Deve-se considerar que o organismo do cachorro foi alterado devido à emissão da resposta de dar piruetas, uma vez que vários músculos foram utilizados nessa resposta e que provavelmente ficaram mais “fortes” depois da ocorrência desse comportamento.
Da mesma forma acontece com o ser humano. Na nossa sociedade é comum as pessoas buscarem academias, ou mesmo fazerem exercícios físicos dentro de suas casas para alterarem seus corpos, para que músculos se tornem mais definidos, fortes, além do corpo como um todo se tornar mais atraente. A resposta de fazer exercícios produz como conseqüência para a pessoa que se engaja nessa atividade diversos reforçadores, desde sociais (a admiração da sociedade pelo seu corpo, conquista de namorado/namorada, melhor desempenho em determinada atividade, etc.) até reforçadores em nível biológico (produção de serotonina e sensação de felicidade).
A emissão da resposta de se exercitar produz as conseqüências já descritas, além de retroagir sobre o organismo, alterando-o de forma sensível (a mudança corporal, hormonal, imunológica, etc.).
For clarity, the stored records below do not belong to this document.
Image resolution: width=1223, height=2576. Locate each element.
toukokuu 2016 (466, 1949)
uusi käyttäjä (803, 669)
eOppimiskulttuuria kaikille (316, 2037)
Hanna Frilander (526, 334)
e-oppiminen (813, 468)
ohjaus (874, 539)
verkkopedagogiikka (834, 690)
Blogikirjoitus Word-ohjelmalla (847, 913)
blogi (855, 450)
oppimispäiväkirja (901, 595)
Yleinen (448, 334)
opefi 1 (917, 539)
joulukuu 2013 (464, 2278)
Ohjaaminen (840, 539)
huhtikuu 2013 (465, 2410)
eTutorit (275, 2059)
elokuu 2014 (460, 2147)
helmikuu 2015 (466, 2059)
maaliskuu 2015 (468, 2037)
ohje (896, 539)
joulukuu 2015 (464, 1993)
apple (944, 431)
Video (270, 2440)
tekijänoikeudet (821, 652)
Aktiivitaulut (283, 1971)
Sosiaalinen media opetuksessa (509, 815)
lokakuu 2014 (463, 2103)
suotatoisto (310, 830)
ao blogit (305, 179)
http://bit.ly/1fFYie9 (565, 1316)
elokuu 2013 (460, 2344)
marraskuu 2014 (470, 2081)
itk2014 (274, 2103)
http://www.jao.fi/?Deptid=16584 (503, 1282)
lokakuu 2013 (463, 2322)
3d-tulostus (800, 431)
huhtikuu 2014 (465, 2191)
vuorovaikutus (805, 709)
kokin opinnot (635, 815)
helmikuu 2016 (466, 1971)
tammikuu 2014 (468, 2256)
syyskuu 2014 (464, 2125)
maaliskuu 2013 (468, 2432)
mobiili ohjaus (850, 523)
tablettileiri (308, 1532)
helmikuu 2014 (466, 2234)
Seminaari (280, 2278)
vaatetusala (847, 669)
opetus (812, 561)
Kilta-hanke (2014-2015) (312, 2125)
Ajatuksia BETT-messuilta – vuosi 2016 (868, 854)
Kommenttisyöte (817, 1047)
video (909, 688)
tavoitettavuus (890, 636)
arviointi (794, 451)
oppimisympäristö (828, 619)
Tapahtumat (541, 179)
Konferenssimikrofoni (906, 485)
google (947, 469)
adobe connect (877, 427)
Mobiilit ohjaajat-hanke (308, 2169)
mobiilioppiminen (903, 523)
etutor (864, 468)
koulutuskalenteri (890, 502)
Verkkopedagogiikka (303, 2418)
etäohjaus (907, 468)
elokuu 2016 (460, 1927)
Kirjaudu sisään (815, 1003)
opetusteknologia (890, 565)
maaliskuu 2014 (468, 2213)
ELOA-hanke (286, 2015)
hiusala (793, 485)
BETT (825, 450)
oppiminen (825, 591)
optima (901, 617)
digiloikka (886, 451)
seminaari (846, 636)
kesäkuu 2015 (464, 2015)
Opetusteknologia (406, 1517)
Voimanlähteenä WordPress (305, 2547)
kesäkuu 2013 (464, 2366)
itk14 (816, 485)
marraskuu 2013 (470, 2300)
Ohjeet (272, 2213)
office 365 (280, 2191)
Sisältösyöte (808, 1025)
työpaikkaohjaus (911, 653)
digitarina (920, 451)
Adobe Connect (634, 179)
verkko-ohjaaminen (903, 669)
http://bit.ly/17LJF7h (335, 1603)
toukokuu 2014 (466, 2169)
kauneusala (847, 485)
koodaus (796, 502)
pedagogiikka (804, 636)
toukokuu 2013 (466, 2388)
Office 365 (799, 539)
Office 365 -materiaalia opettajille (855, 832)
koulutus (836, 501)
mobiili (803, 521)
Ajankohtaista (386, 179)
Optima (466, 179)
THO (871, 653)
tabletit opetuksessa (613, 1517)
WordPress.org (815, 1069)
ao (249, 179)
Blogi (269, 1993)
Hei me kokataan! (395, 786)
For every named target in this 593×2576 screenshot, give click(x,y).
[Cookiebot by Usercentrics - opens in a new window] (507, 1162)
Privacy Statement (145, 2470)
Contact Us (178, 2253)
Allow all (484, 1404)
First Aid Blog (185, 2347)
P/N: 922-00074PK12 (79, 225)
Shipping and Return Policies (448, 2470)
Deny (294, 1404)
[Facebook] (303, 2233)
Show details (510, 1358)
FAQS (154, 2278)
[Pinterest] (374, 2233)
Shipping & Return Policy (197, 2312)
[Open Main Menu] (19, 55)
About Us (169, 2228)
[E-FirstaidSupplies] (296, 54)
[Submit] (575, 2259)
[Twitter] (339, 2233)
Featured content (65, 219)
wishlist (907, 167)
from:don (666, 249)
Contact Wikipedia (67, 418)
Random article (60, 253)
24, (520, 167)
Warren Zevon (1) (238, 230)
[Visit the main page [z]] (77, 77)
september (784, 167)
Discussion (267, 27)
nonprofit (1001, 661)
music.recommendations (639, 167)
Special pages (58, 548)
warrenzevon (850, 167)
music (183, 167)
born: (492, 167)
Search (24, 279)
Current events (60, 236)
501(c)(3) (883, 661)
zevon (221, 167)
Um atleta tem seu corpo alterado em relação à maioria da população porque emite classes de respostas que retroagem sobre o organismo, modificando-o.
O princípio de que o organismo emite uma resposta, altera seu ambiente e é alterado por essa mudança se aplica tanto a nível social, como a níveis musculares, hormonais, e principalmente a nível cerebral. A emissão de respostas ou de classes de respostas produz alterações na morfologia cerebral, porque as áreas do cérebro envolvidas na emissão de um comportamento são reforçadas também, tronando-se mais desenvolvidas e mais facilmente “acessíveis” em outras oportunidades. O princípio da retroação explica de maneira contundente as alterações que Schlaugh et al.(1995) encontraram no cérebro de músicos, quando comparados a cérebros de não-músicos.
Os músicos se engajam em diversas atividades relacionadas à música que outras pessoas não se engajam, fato que poderia explicar a diferença na morfologia cerebral. O ambiente dos músicos é diferente do ambiente de pessoas comuns, uma vez que é um ambiente rico em estimulação auditiva/musical (fato que explicaria a alteração nas áreas cerebrais relacionadas a audição), além dos músicos emitirem uma série de comportamentos envolvidos nas suas carreiras musicais que podem produzir as alterações no corpo caloso, plano temporal, nas áreas motoras, visuespaciais e no cerebelo.
Assim, pode-se dizer que a relação do organismo com o seu ambiente e o princípio da retroação descritos por Skinner no livro Ciência e Comportamento Humano (1953) e em toda sua vasta obra explicam de maneira eficaz as alterações observadas pelos cientistas quando estudam o cérebro de músicos, comparando-os com cérebros de pessoas não-músicas. Logo, a palavra “dom” perde o ar místico para ser explicada plausivelmente pela Neurologia de Sacks e pela Psicologia de Skinner.
REFERÊNCIAS
SACKS, Oliver. Alucinações Musicais. Companhia das Letras, 2007.
SCHLAUG, Gottfried; JÄNCKE, Lutz.; HUANG, Yanxiong; STEINMETZ, Helmut. In vivo evidence of structural brain asymmetry in musicians. Science, 267, pp. 699-701, 1995. SKINNER, Burrhus Frederic. Ciência e Comportamento Humano. The Macmillan Company, 1953.